Return each line exactly, from the one that has "Given: Click the line 그 아이를 키운 형사" through the end of the entries, both ends included. Pictures do not belong.

**MATERIALS PROVIDED**.
-- Opening Marker --

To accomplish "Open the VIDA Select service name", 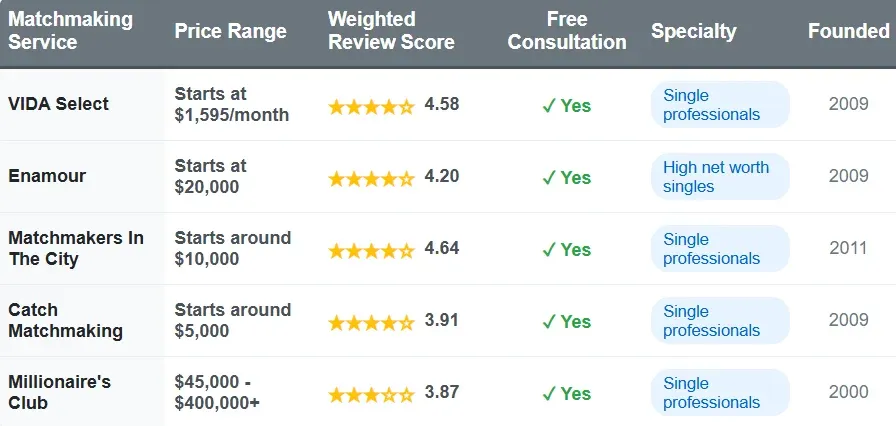I will (58, 104).
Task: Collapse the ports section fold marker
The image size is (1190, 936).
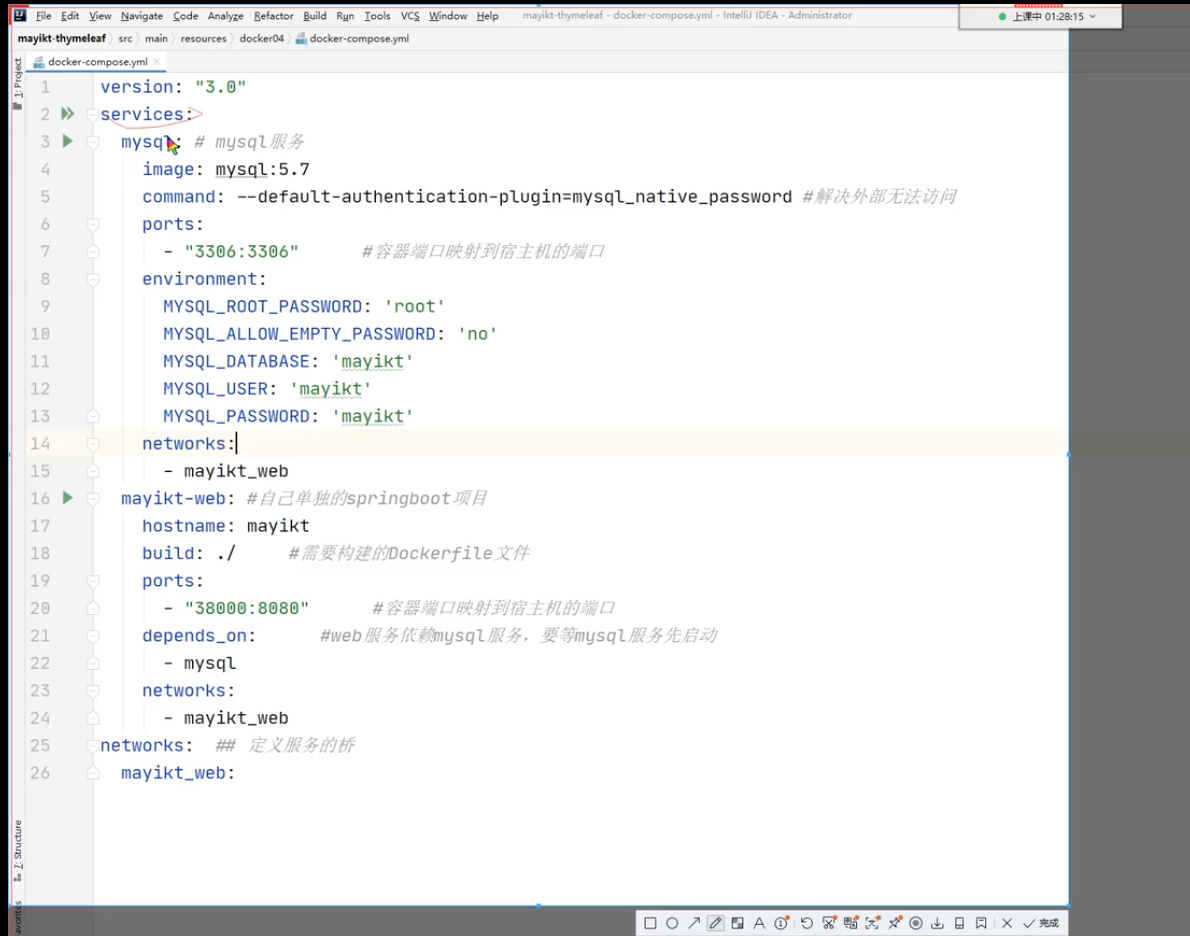Action: point(91,224)
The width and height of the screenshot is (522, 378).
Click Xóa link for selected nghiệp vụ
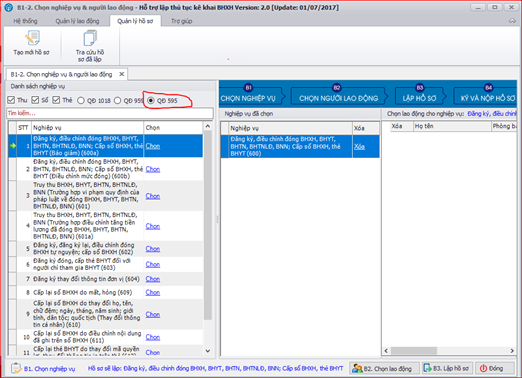359,146

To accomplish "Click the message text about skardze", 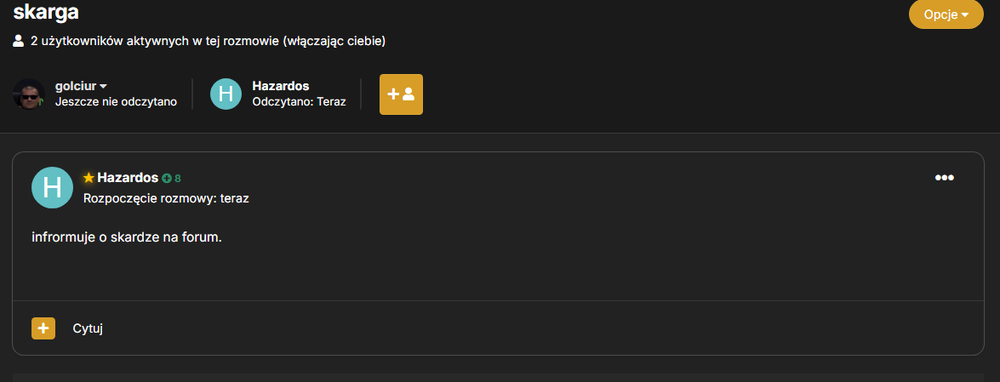I will tap(126, 237).
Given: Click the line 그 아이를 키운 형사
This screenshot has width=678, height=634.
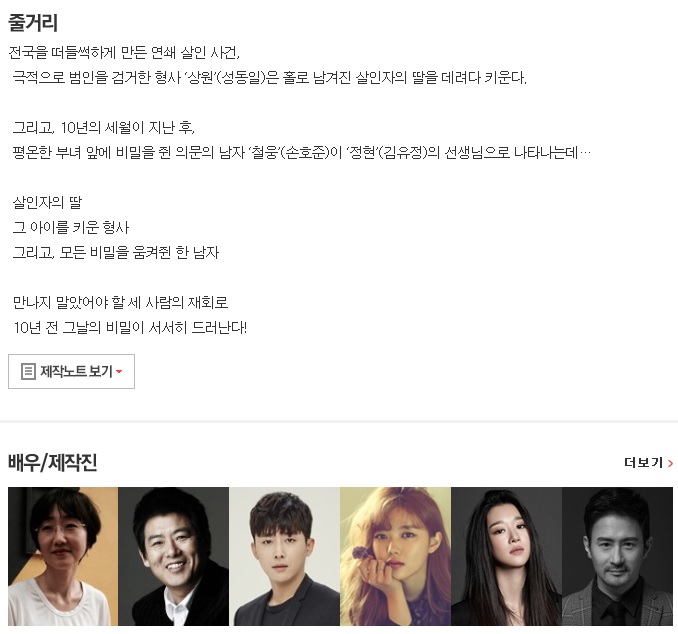Looking at the screenshot, I should [x=71, y=227].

-- Closing Marker --

**SOLUTION TO THIS EXERCISE**.
Given: Click the line 그 아이를 키운 형사
This screenshot has width=678, height=634.
Looking at the screenshot, I should [x=71, y=227].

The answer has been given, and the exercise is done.